** SUPPLIED TEXT follows **

Silva’s style of terrorism revolves around hokey Youtube videos linked with the message “Think on your sins.”  When Bond returns to action, the film plays like it’s the first time Bond is doing any of this stuff (which they already tried in Casino Royale, with less tedious results).  He fails all of his tests, but is allowed to go after Silva anyway, and teams with agent Eve (Naomie Harris) and the newly-appointed Q (Ben Whishaw) to – to what?  We don’t really know.  But after a few stylized fight scenes (one of which involves an enormous CG komodo dragon), Bond finds himself on Silva’s personal island, where the latter runs his operations from a single laptop and a 1980s supercomputer.  Silva tells a parable about rats (which, given its level of attention in a film of this type, must be the scripture by which the story’s metaphors, ironies, and ideologies operate until the end), after which Bond dispatches his guards and takes the villain into custody.  We get the feeling this capture was too easy, however, and soon learn that Silva’s plan was to be captured, make his escape, and kill M after a public humiliation entailing her admission of MI6’s failures.  What follows might be the most well-shot gunfight of this year’s films.  It includes not only the main players, but also Gareth Mallory (Ralph Fiennes), M’s boss, who thinks MI6 is an old fossil not worth the government paychecks it absorbs.  The film’s third act explores some Bond backstory (all invented for the film) and visits Skyfall Manor, Bond’s childhood home, where the caretaker (Albert Finney) is still watching over things.  Bond reveals to him the film’s entire plot in a nutshell: “Some people are coming to kill us.  We’re going to kill them instead.”

** End of SUPPLIED TEXT **
** DATA SHOWN follows **

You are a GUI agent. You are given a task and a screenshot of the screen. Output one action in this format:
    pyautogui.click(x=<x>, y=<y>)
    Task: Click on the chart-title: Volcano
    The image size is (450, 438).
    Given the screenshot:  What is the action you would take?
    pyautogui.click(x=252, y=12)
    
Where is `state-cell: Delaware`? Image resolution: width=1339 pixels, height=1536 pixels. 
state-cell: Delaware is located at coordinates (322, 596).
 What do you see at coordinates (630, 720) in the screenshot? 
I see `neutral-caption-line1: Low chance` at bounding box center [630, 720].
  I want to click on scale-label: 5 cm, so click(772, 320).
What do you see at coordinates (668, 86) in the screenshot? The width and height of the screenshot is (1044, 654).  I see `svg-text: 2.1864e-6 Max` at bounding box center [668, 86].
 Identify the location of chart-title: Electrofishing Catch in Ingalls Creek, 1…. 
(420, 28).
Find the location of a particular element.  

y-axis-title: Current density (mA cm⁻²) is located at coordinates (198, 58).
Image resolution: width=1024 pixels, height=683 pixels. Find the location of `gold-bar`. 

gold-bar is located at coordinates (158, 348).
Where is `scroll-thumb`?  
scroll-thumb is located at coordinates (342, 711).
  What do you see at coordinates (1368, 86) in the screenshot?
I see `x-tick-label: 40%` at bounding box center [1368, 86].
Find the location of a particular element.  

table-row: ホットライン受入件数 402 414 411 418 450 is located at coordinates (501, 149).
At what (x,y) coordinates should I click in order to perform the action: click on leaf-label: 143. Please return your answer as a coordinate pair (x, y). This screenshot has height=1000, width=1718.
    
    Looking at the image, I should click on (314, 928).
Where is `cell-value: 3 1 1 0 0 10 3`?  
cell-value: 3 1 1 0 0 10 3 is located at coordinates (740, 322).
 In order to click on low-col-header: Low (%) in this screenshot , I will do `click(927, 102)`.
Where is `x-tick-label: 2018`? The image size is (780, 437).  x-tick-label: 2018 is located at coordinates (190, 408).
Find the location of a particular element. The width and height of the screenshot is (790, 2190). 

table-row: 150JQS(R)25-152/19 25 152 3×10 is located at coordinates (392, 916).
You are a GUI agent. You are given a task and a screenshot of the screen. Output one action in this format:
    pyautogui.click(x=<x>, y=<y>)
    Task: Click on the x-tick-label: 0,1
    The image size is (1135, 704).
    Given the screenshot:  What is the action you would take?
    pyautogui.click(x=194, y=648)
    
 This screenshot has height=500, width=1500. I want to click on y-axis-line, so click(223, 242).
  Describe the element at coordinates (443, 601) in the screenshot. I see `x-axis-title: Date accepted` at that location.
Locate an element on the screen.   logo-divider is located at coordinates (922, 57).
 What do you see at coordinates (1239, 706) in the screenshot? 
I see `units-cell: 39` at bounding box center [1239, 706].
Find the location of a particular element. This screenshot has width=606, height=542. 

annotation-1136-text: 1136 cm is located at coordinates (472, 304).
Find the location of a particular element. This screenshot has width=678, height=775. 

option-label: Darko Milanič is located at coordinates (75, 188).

** End of DATA SHOWN **

[EXERCISE OBJECTIVE]
Pick up the Bond film review after its final sentence and write what comes next. The lines play no role in this.

[ANSWER TO THE EXERCISE]
Throughout the film, we are told that sometimes “the old ways are best,” yet the only callbacks to the original Bond movies are brief references in the form of an Aston Martin and the old Dr. No theme song that appeared in almost all twenty-three onscreen adventures. Soon after, though, the Aston Martin is blown up, and Judi Dench is replaced by Ralph Fiennes in the role of M (a role originally inhabited by Bernard Lee and taken by men up until 1997’s Goldeneye), indicating that the best of the “old ways” is the idea of a man-centric action fantasy, not the beloved conventions of the series, and certainly not the progression the films of the 90s strove for.  The line about the “old ways” is spoken by Finney’s character as he places a combat knife in front of Bond.  This is meant to be foreshadowing (Bond, of course, will end up killing Silva with the proverbial “Chekhov’s Knife”), but to the unenlightened, I offer this tidbit: you should not realize that an event was foreshadowed until after the event happens.  If the film gives you a clue and you figure out what’s going to happen before it happens, that’s not foreshadowing; it’s just a clumsy spoiler.  Hasn’t Sam Mendes heard of the old “two weeks til retirement” trope?

Skyfall snatches a defeat from the jaws of victory when it comes to its female characters.  It also contains several holes we’re expected to overlook: what is the purpose of Severine (Bérénice Lim Marlohe), other than to be naked and dead?  Why include her sad backstory and only keep her alive for five minutes, with Bond later referring to her demise as a “waste of good Scotch” (not to mention that he took advantage of her after she mentioned suffering sexual assault in her youth)?  How does Silva know that Bond will go through such an arduous quest (and survive) to capture him?  If he wanted to be captured, why not simply turn himself in to MI6?  Why is Eve, who saved Bond multiple times in the film’s early scenes (including defeating an armed henchman with nothing but a high-heeled shoe) considered “not cut out” for field work?  Why doesn’t she participate in the final battle at Skyfall Manor?  The revelation that her surname is “Moneypenny” demonstrates a slight misunderstanding of the character, but since they’re seating her behind a desk until further notice, I assume we’re not supposed to care.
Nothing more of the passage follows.